With the kids duvet I tucked it right under the mattress so it couldn't be moved.

That's going to make things worse for him if he ends up under the duvet.

With the fur blanket and toys he didn't get those until I knew he could push/kick them away. Again I would check on him loads and so would my partner till we were satisfied he was okay.

The fact that he can does not mean that he always will.

When he sleeps he doesn't move around a lot stays in the same place. Again I've seen this he still maamged to kick/push away in his sleep.

Sure - babies who suffocate don't have to do it the first time they encounter a hazard. You only need to be unlucky once. He will probably be fine because these are quite low risks. But they are risks you could easily avoid for him. Hope he stays well and healthy.

Montague22 · 05/01/2023 21:53

Really just follow the Lullaby trust advice. It’s the safest thing to do. Babies do suffocate unexpectedly.

AliceAbsolum · 12/01/2023 10:29

Just an update, thank you for all your advice. I've Co slept following the guidelines the last 2 nights and it's been a absolute game changer. I'm happier, she sleeps better, I'm not anxious and obsessed with sleep anymore. Wish I'd done it earlier!

OP posts:
TangledWebOfDeception · 12/01/2023 10:30

You’ve got to do things when you’re ready!

So glad it’s working for you, so glad you’ve had some good sleep. Long may it continue!

Emmamoo89 · 12/01/2023 10:56

AliceAbsolum · 12/01/2023 10:29

Just an update, thank you for all your advice. I've Co slept following the guidelines the last 2 nights and it's been a absolute game changer.
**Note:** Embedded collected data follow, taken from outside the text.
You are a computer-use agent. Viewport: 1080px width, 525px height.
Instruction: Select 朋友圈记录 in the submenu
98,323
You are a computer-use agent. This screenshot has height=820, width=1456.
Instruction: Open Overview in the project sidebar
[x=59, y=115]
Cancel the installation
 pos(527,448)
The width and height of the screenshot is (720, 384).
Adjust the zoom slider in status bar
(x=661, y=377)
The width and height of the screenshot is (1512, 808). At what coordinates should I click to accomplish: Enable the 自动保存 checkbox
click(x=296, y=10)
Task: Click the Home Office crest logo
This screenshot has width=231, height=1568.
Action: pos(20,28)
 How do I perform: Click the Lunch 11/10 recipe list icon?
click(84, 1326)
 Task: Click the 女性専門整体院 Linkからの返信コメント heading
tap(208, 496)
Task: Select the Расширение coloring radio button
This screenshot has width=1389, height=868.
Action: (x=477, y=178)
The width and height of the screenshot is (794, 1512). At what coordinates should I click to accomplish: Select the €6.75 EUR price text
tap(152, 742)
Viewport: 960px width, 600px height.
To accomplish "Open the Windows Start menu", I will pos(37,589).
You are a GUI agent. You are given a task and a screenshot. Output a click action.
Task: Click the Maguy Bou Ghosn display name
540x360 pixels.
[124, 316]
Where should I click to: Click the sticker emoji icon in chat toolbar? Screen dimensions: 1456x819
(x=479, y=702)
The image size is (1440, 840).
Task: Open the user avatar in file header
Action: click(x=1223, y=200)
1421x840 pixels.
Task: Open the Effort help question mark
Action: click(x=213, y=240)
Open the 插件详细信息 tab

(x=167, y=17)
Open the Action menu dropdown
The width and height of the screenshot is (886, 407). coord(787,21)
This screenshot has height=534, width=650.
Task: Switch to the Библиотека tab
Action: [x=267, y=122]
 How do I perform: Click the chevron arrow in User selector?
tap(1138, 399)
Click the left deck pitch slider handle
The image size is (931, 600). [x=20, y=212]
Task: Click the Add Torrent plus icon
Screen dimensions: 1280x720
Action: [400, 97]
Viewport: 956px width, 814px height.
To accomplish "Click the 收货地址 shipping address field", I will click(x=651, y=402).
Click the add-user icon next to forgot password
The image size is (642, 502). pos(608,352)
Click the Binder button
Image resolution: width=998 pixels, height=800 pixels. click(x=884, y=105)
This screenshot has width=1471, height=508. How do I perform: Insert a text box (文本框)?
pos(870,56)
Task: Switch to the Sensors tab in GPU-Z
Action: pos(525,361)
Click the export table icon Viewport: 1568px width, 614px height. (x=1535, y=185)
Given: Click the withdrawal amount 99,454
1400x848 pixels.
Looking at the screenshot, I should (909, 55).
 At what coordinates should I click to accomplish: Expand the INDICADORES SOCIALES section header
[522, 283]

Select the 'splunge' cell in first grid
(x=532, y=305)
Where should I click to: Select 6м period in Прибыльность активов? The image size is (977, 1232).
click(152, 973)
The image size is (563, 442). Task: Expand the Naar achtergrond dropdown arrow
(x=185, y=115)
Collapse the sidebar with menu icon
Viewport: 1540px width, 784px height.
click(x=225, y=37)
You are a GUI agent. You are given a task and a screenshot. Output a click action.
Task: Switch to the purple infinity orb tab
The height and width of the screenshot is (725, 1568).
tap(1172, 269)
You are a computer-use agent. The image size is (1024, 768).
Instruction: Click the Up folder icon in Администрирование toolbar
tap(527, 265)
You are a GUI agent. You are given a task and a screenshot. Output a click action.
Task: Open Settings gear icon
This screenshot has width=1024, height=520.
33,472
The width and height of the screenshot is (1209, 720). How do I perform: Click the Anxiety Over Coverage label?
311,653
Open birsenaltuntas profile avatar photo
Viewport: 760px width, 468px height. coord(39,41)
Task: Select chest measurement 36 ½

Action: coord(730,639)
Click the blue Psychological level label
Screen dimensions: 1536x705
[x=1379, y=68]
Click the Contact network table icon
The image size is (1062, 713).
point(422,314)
I'm happier, she sleeps better, I'm not anxious and obsessed with sleep anymore. Wish I'd done it earlier!

So glad its working for you and you're getting some sleep 😊 I don't do it all the time but love having my baba in bed with me some nights x

Ifeellikeateenageragain · 12/01/2023 17:16

Oh OP, so glad to hear this! When we started and my baby actually started doing solid stretches I felt like a new woman! Occasionally it will go back to frequent wakings, like when baby is unwell, but it's so much easier to cope with when it's just a couple of nights, not a stretch of a couple of months!

Baconand · 12/01/2023 17:24

AliceAbsolum · 12/01/2023 10:29

Just an update, thank you for all your advice. I've Co slept following the guidelines the last 2 nights and it's been a absolute game changer. I'm happier, she sleeps better, I'm not anxious and obsessed with sleep anymore. Wish I'd done it earlier!

Oh I’m so pleased for you. Hurrah!

I think the midwife that wouldn’t let me leave hospital until I could feed lying down deserves a sainthood. I was so adamant I’d not co-sleep but it was the only way (and I was obsessive about it being within the guidelines).